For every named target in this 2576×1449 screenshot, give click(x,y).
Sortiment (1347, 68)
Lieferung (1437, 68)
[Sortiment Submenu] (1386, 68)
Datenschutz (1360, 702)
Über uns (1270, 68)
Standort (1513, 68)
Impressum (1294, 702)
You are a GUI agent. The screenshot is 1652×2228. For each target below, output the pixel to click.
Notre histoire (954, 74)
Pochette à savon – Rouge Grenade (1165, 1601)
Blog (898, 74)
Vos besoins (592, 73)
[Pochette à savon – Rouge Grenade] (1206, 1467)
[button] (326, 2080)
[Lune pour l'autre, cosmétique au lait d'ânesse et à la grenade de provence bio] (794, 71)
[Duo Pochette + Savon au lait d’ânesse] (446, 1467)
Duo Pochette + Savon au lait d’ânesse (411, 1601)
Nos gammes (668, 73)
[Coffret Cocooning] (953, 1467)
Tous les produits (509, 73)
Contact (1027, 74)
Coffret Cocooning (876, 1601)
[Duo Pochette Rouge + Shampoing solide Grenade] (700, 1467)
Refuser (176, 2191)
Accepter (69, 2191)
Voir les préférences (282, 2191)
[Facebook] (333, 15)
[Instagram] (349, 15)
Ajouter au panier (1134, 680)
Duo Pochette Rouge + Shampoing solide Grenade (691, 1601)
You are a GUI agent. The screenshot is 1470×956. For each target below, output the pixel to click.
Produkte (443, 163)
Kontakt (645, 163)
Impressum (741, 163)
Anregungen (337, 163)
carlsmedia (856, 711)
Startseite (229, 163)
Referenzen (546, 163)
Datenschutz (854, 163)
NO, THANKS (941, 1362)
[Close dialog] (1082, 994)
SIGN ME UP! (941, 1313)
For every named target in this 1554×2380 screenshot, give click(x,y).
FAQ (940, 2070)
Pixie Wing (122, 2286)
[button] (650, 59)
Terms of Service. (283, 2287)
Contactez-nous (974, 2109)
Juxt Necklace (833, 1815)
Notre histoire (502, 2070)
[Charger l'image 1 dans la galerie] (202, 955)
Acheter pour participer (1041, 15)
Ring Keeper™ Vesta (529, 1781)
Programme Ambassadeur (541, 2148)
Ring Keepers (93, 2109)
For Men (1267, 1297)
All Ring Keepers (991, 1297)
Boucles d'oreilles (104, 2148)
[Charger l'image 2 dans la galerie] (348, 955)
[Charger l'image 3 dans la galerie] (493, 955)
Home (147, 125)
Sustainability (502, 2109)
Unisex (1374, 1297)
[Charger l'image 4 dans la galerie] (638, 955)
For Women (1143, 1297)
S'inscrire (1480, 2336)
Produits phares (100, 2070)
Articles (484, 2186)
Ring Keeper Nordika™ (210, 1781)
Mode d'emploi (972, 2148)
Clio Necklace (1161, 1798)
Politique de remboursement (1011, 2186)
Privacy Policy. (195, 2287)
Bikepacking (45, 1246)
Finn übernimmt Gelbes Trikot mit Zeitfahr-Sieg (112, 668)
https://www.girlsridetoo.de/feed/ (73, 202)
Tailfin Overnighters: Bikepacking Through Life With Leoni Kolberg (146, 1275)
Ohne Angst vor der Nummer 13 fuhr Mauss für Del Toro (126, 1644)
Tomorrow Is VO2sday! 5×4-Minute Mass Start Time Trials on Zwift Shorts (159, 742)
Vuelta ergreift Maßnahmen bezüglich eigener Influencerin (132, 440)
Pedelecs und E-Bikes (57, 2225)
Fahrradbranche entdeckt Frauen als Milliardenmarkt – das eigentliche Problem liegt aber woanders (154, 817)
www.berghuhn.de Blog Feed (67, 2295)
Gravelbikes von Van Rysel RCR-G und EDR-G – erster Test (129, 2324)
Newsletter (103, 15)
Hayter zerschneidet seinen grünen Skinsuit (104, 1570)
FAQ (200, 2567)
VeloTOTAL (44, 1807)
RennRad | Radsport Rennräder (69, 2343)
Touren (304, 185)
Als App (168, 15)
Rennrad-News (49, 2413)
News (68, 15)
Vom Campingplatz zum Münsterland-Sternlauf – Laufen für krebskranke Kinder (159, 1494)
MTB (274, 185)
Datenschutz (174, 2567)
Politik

• _Given instruction_
Rewrite the material above, swapping each occurrence of "Datenschutz" for "Privatsphäre" and leaving everything else as it is.

• _Complete output_
For every named target in this 2576×1449 screenshot, give click(x,y).
Sortiment (1347, 68)
Lieferung (1437, 68)
[Sortiment Submenu] (1386, 68)
Privatsphäre (1360, 702)
Über uns (1270, 68)
Standort (1513, 68)
Impressum (1294, 702)
You are a GUI agent. The screenshot is 1652×2228. For each target below, output the pixel to click.
Notre histoire (954, 74)
Pochette à savon – Rouge Grenade (1165, 1601)
Blog (898, 74)
Vos besoins (592, 73)
[Pochette à savon – Rouge Grenade] (1206, 1467)
[button] (326, 2080)
[Lune pour l'autre, cosmétique au lait d'ânesse et à la grenade de provence bio] (794, 71)
[Duo Pochette + Savon au lait d’ânesse] (446, 1467)
Duo Pochette + Savon au lait d’ânesse (411, 1601)
Nos gammes (668, 73)
[Coffret Cocooning] (953, 1467)
Tous les produits (509, 73)
Contact (1027, 74)
Coffret Cocooning (876, 1601)
[Duo Pochette Rouge + Shampoing solide Grenade] (700, 1467)
Refuser (176, 2191)
Accepter (69, 2191)
Voir les préférences (282, 2191)
[Facebook] (333, 15)
[Instagram] (349, 15)
Ajouter au panier (1134, 680)
Duo Pochette Rouge + Shampoing solide Grenade (691, 1601)
You are a GUI agent. The screenshot is 1470×956. For each target below, output the pixel to click.
Produkte (443, 163)
Kontakt (645, 163)
Impressum (741, 163)
Anregungen (337, 163)
carlsmedia (856, 711)
Startseite (229, 163)
Referenzen (546, 163)
Privatsphäre (854, 163)
NO, THANKS (941, 1362)
[Close dialog] (1082, 994)
SIGN ME UP! (941, 1313)
For every named target in this 1554×2380 screenshot, give click(x,y).
FAQ (940, 2070)
Pixie Wing (122, 2286)
[button] (650, 59)
Terms of Service. (283, 2287)
Contactez-nous (974, 2109)
Juxt Necklace (833, 1815)
Notre histoire (502, 2070)
[Charger l'image 1 dans la galerie] (202, 955)
Acheter pour participer (1041, 15)
Ring Keeper™ Vesta (529, 1781)
Programme Ambassadeur (541, 2148)
Ring Keepers (93, 2109)
For Men (1267, 1297)
All Ring Keepers (991, 1297)
Boucles d'oreilles (104, 2148)
[Charger l'image 2 dans la galerie] (348, 955)
[Charger l'image 3 dans la galerie] (493, 955)
Home (147, 125)
Sustainability (502, 2109)
Unisex (1374, 1297)
[Charger l'image 4 dans la galerie] (638, 955)
For Women (1143, 1297)
S'inscrire (1480, 2336)
Produits phares (100, 2070)
Articles (484, 2186)
Ring Keeper Nordika™ (210, 1781)
Mode d'emploi (972, 2148)
Clio Necklace (1161, 1798)
Politique de remboursement (1011, 2186)
Privacy Policy. (195, 2287)
Bikepacking (45, 1246)
Finn übernimmt Gelbes Trikot mit Zeitfahr-Sieg (112, 668)
https://www.girlsridetoo.de/feed/ (73, 202)
Tailfin Overnighters: Bikepacking Through Life With Leoni Kolberg (146, 1275)
Ohne Angst vor der Nummer 13 fuhr Mauss für Del Toro (126, 1644)
Tomorrow Is VO2sday! 5×4-Minute Mass Start Time Trials on Zwift Shorts (159, 742)
Vuelta ergreift Maßnahmen bezüglich eigener Influencerin (132, 440)
Pedelecs und E-Bikes (57, 2225)
Fahrradbranche entdeckt Frauen als Milliardenmarkt – das eigentliche Problem liegt aber woanders (154, 817)
www.berghuhn.de Blog Feed (67, 2295)
Gravelbikes von Van Rysel RCR-G und EDR-G – erster Test (129, 2324)
Newsletter (103, 15)
Hayter zerschneidet seinen grünen Skinsuit (104, 1570)
FAQ (200, 2567)
VeloTOTAL (44, 1807)
RennRad | Radsport Rennräder (69, 2343)
Touren (304, 185)
Als App (168, 15)
Rennrad-News (49, 2413)
News (68, 15)
Vom Campingplatz zum Münsterland-Sternlauf – Laufen für krebskranke Kinder (159, 1494)
MTB (274, 185)
Privatsphäre (174, 2567)
Politik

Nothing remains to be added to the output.